**Exercise details**:
Copy everything from "We implement Expr" down to "or a boolean." in the EDSL text, swapping "LitB" for "LitBool".

We can start given a complex (and arguably wrong) semantics to bad expressions (JavaScript does that!), e.g., 1 + True == 1, etc.

We assume that ill-typed expressions have no semantics!

Therefore, the run function needs to trigger errors when expressions are bad.

An EDSL implementation

code

We implement Expr as follows

data Expr where
  LitI   :: Int  -> Expr
  LitB   :: Bool -> Expr
  (:+:)  :: Expr -> Expr -> Expr
  (:==:) :: Expr -> Expr -> Expr
  If     :: Expr -> Expr -> Expr -> Expr

The interesting case is the run function

eval :: Expr -> Value

Since expressions can be reduced to integers or booleans, an element of type Value is either an integer or a boolean.

data Value = VInt Int | VBool Bool

The run function then checks that expressions are evaluated to the expected type of values at every combinator.

eval :: Expr -> Value
eval (LitI n)       =  VInt n
eval (LitB b)       =  VBool b
eval (e1 :+: e2)     =  plus (eval e1) (eval e2)
  where plus (VInt n) (VInt m) = VInt $ n + m
        plus _        _        = error "plus: type error"
eval (e1 :==: e2)    =  eq (eval e1) (eval e2)
  where eq (VInt n)  (VInt m)  = VBool $ n == m
        eq (VBool a) (VBool b) = VBool $ a == b
        eq _         _         = error "equal: type error"
eval (If e1 e2 e3)  =  case eval e1 of
  VBool True   -> eval e2
  VBool False  -> eval e3
  _            -> error "if: type error"

Ill-typed expressions raise errors when evaluating them

eBad2 = If (LitI 20) (LitI 1) (LitI 7)

> eval eBad2
*** Exception: if: type error!

The picture

Can we avoid constructing bad expressions at all?

A EDSL with type-aware combinators

code

Now, for every type, we have a new kind of expressions

data ExprI  -- Integer expressions
data ExprB  -- Boolean expressions

Combinators can be defined on the right "kind of expressions"

(:+:) :: ExprI -> ExprI -> ExprI
If    :: ExprB -> ExprI -> ExprI -> ExprI

While this looks attractive, and indeed helps, it requires to introduce many new constructors to deal with all the possible "good" ways to build expressions.

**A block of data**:

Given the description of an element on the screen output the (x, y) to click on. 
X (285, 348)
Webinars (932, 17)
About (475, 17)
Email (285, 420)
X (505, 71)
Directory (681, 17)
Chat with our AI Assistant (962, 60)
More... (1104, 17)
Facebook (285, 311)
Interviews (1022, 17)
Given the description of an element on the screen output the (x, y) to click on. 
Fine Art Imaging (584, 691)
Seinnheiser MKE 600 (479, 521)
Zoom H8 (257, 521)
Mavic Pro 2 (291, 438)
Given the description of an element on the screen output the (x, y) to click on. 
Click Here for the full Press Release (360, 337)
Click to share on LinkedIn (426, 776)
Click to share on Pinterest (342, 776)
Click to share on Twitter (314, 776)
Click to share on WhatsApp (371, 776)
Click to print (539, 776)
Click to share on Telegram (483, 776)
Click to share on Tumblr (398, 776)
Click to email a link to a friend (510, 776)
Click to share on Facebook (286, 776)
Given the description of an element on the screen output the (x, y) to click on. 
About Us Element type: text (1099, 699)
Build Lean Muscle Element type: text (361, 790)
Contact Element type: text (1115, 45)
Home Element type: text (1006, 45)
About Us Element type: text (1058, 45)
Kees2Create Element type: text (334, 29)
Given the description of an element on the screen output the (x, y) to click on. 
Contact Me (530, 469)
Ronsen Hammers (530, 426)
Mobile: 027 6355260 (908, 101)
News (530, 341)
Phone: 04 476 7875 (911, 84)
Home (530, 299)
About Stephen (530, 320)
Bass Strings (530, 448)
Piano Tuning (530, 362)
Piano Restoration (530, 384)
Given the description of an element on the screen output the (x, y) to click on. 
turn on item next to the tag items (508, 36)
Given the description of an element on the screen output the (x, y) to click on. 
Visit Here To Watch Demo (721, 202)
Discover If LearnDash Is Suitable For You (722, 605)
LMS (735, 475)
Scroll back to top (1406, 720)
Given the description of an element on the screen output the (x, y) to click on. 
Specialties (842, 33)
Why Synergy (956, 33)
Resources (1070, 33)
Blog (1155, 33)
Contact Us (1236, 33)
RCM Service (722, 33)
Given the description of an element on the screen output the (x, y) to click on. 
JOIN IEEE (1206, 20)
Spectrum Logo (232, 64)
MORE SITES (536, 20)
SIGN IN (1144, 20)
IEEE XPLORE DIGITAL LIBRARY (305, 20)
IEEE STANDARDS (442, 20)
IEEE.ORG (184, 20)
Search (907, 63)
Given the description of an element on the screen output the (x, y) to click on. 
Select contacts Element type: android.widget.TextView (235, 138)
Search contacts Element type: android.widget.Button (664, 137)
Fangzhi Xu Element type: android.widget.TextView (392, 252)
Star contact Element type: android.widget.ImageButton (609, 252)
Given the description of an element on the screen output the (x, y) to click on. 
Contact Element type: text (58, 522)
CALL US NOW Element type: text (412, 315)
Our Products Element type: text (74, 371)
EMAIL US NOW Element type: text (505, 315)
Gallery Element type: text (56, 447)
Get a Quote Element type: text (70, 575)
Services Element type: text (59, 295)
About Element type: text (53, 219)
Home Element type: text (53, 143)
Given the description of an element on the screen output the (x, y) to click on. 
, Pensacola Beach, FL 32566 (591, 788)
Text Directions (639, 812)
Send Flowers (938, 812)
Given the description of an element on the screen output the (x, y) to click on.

**Output of the exercise**:
We implement Expr as follows

data Expr where
  LitI   :: Int  -> Expr
  LitBool   :: Bool -> Expr
  (:+:)  :: Expr -> Expr -> Expr
  (:==:) :: Expr -> Expr -> Expr
  If     :: Expr -> Expr -> Expr -> Expr

The interesting case is the run function

eval :: Expr -> Value

Since expressions can be reduced to integers or booleans, an element of type Value is either an integer or a boolean.